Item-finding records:
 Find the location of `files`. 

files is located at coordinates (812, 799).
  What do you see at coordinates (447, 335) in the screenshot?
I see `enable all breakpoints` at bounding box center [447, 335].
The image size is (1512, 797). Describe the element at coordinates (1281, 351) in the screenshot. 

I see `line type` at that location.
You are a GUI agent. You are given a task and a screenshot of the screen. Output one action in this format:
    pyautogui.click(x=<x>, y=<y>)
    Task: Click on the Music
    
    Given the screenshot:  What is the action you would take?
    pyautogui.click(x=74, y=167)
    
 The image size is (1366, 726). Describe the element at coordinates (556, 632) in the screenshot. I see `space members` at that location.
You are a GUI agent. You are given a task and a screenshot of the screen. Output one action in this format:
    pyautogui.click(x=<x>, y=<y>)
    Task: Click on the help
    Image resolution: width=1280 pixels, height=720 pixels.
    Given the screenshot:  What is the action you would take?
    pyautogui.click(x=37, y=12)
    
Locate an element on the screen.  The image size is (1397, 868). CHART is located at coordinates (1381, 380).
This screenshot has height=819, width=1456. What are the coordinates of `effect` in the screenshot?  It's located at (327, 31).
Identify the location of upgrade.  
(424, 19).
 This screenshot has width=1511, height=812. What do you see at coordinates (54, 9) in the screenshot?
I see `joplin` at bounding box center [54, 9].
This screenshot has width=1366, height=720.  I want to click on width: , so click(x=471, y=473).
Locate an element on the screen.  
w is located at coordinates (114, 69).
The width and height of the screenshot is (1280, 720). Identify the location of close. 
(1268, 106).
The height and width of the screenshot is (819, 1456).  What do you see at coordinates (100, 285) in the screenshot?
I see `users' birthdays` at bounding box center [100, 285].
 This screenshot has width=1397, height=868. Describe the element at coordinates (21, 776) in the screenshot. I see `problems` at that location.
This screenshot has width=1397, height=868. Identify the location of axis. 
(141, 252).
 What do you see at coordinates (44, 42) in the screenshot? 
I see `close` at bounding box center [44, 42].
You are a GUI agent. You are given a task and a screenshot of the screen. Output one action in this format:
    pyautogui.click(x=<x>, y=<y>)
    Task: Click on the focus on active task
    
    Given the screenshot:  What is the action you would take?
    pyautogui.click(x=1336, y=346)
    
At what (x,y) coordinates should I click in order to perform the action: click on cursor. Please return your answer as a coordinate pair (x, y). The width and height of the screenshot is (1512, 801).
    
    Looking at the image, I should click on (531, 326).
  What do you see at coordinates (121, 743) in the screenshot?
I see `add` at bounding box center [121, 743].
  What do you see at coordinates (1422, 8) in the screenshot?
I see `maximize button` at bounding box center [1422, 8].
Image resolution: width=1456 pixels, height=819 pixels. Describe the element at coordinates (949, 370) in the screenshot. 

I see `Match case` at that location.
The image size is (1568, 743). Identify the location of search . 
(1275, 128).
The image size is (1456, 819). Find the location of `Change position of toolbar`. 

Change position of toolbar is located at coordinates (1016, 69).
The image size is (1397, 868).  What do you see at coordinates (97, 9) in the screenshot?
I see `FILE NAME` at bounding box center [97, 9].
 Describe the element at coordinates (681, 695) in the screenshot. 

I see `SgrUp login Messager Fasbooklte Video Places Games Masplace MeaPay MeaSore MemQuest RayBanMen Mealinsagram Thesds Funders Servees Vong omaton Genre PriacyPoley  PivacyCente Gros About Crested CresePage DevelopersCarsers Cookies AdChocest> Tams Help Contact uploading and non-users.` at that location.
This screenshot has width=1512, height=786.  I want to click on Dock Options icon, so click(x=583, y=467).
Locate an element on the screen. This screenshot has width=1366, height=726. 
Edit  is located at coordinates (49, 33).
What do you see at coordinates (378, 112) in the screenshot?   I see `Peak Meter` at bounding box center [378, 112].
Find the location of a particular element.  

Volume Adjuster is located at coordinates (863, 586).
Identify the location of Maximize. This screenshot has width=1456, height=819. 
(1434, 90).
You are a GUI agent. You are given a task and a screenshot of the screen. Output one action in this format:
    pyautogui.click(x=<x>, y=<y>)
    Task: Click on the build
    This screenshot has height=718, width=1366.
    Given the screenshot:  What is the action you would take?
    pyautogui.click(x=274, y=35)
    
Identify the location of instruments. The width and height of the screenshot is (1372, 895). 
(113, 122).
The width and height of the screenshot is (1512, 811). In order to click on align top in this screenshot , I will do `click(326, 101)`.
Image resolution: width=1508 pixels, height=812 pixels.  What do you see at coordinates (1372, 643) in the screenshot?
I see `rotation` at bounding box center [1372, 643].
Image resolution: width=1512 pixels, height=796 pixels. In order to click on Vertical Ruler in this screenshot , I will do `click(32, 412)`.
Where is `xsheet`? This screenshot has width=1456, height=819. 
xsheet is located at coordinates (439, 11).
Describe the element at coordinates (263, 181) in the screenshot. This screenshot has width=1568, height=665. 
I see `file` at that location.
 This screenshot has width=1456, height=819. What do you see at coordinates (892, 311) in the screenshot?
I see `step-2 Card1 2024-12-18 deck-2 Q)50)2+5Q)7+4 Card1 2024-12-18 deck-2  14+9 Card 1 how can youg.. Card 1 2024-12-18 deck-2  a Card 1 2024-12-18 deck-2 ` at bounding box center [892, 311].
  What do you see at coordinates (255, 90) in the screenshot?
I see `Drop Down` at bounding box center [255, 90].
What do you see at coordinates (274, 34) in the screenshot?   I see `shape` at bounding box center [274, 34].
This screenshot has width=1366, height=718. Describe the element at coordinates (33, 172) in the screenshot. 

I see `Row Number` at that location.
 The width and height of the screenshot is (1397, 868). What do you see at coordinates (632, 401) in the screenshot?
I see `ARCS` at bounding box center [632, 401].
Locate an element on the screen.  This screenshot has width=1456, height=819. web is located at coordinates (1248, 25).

▶ **What you need to do**
Give the lines of all the records above as a JSON list of strings, one string per line, leaving out blank lines.

▶ **Solution for this task**
[
  " Find the location of `files`. ",
  "files is located at coordinates (812, 799).",
  "  What do you see at coordinates (447, 335) in the screenshot?",
  "I see `enable all breakpoints` at bounding box center [447, 335].",
  "The image size is (1512, 797). Describe the element at coordinates (1281, 351) in the screenshot. ",
  "I see `line type` at that location.",
  "You are a GUI agent. You are given a task and a screenshot of the screen. Output one action in this format:",
  "    pyautogui.click(x=<x>, y=<y>)",
  "    Task: Click on the Music",
  "    Given the screenshot:  What is the action you would take?",
  "    pyautogui.click(x=74, y=167)",
  " The image size is (1366, 726). Describe the element at coordinates (556, 632) in the screenshot. I see `space members` at that location.",
  "You are a GUI agent. You are given a task and a screenshot of the screen. Output one action in this format:",
  "    pyautogui.click(x=<x>, y=<y>)",
  "    Task: Click on the help",
  "    Image resolution: width=1280 pixels, height=720 pixels.",
  "    Given the screenshot:  What is the action you would take?",
  "    pyautogui.click(x=37, y=12)",
  "Locate an element on the screen.  The image size is (1397, 868). CHART is located at coordinates (1381, 380).",
  "This screenshot has height=819, width=1456. What are the coordinates of `effect` in the screenshot?  It's located at (327, 31).",
  "Identify the location of upgrade.  ",
  "(424, 19).",
  " This screenshot has width=1511, height=812. What do you see at coordinates (54, 9) in the screenshot?",
  "I see `joplin` at bounding box center [54, 9].",
  "This screenshot has width=1366, height=720.  I want to click on width: , so click(x=471, y=473).",
  "Locate an element on the screen.  ",
  "w is located at coordinates (114, 69).",
  "The width and height of the screenshot is (1280, 720). Identify the location of close. ",
  "(1268, 106).",
  "The height and width of the screenshot is (819, 1456).  What do you see at coordinates (100, 285) in the screenshot?",
  "I see `users' birthdays` at bounding box center [100, 285].",
  " This screenshot has width=1397, height=868. Describe the element at coordinates (21, 776) in the screenshot. I see `problems` at that location.",
  "This screenshot has width=1397, height=868. Identify the location of axis. ",
  "(141, 252).",
  " What do you see at coordinates (44, 42) in the screenshot? ",
  "I see `close` at bounding box center [44, 42].",
  "You are a GUI agent. You are given a task and a screenshot of the screen. Output one action in this format:",
  "    pyautogui.click(x=<x>, y=<y>)",
  "    Task: Click on the focus on active task",
  "    Given the screenshot:  What is the action you would take?",
  "    pyautogui.click(x=1336, y=346)",
  "At what (x,y) coordinates should I click in order to perform the action: click on cursor. Please return your answer as a coordinate pair (x, y). The width and height of the screenshot is (1512, 801).",
  "    Looking at the image, I should click on (531, 326).",
  "  What do you see at coordinates (121, 743) in the screenshot?",
  "I see `add` at bounding box center [121, 743].",
  "  What do you see at coordinates (1422, 8) in the screenshot?",
  "I see `maximize button` at bounding box center [1422, 8].",
  "Image resolution: width=1456 pixels, height=819 pixels. Describe the element at coordinates (949, 370) in the screenshot. ",
  "I see `Match case` at that location.",
  "The image size is (1568, 743). Identify the location of search . ",
  "(1275, 128).",
  "The image size is (1456, 819). Find the location of `Change position of toolbar`. ",
  "Change position of toolbar is located at coordinates (1016, 69).",
  "The image size is (1397, 868).  What do you see at coordinates (97, 9) in the screenshot?",
  "I see `FILE NAME` at bounding box center [97, 9].",
  " Describe the element at coordinates (681, 695) in the screenshot. ",
  "I see `SgrUp login Messager Fasbooklte Video Places Games Masplace MeaPay MeaSore MemQuest RayBanMen Mealinsagram Thesds Funders Servees Vong omaton Genre PriacyPoley  PivacyCente Gros About Crested CresePage DevelopersCarsers Cookies AdChocest> Tams Help Contact uploading and non-users.` at that location.",
  "This screenshot has width=1512, height=786.  I want to click on Dock Options icon, so click(x=583, y=467).",
  "Locate an element on the screen. This screenshot has width=1366, height=726. ",
  "Edit  is located at coordinates (49, 33).",
  "What do you see at coordinates (378, 112) in the screenshot?   I see `Peak Meter` at bounding box center [378, 112].",
  "Find the location of a particular element.  ",
  "Volume Adjuster is located at coordinates (863, 586).",
  "Identify the location of Maximize. This screenshot has width=1456, height=819. ",
  "(1434, 90).",
  "You are a GUI agent. You are given a task and a screenshot of the screen. Output one action in this format:",
  "    pyautogui.click(x=<x>, y=<y>)",
  "    Task: Click on the build",
  "    This screenshot has height=718, width=1366.",
  "    Given the screenshot:  What is the action you would take?",
  "    pyautogui.click(x=274, y=35)",
  "Identify the location of instruments. The width and height of the screenshot is (1372, 895). ",
  "(113, 122).",
  "The width and height of the screenshot is (1512, 811). In order to click on align top in this screenshot , I will do `click(326, 101)`.",
  "Image resolution: width=1508 pixels, height=812 pixels.  What do you see at coordinates (1372, 643) in the screenshot?",
  "I see `rotation` at bounding box center [1372, 643].",
  "Image resolution: width=1512 pixels, height=796 pixels. In order to click on Vertical Ruler in this screenshot , I will do `click(32, 412)`.",
  "Where is `xsheet`? This screenshot has width=1456, height=819. ",
  "xsheet is located at coordinates (439, 11).",
  "Describe the element at coordinates (263, 181) in the screenshot. This screenshot has width=1568, height=665. ",
  "I see `file` at that location.",
  " This screenshot has width=1456, height=819. What do you see at coordinates (892, 311) in the screenshot?",
  "I see `step-2 Card1 2024-12-18 deck-2 Q)50)2+5Q)7+4 Card1 2024-12-18 deck-2  14+9 Card 1 how can youg.. Card 1 2024-12-18 deck-2  a Card 1 2024-12-18 deck-2 ` at bounding box center [892, 311].",
  "  What do you see at coordinates (255, 90) in the screenshot?",
  "I see `Drop Down` at bounding box center [255, 90].",
  "What do you see at coordinates (274, 34) in the screenshot?   I see `shape` at bounding box center [274, 34].",
  "This screenshot has width=1366, height=718. Describe the element at coordinates (33, 172) in the screenshot. ",
  "I see `Row Number` at that location.",
  " The width and height of the screenshot is (1397, 868). What do you see at coordinates (632, 401) in the screenshot?",
  "I see `ARCS` at bounding box center [632, 401].",
  "Locate an element on the screen.  This screenshot has width=1456, height=819. web is located at coordinates (1248, 25)."
]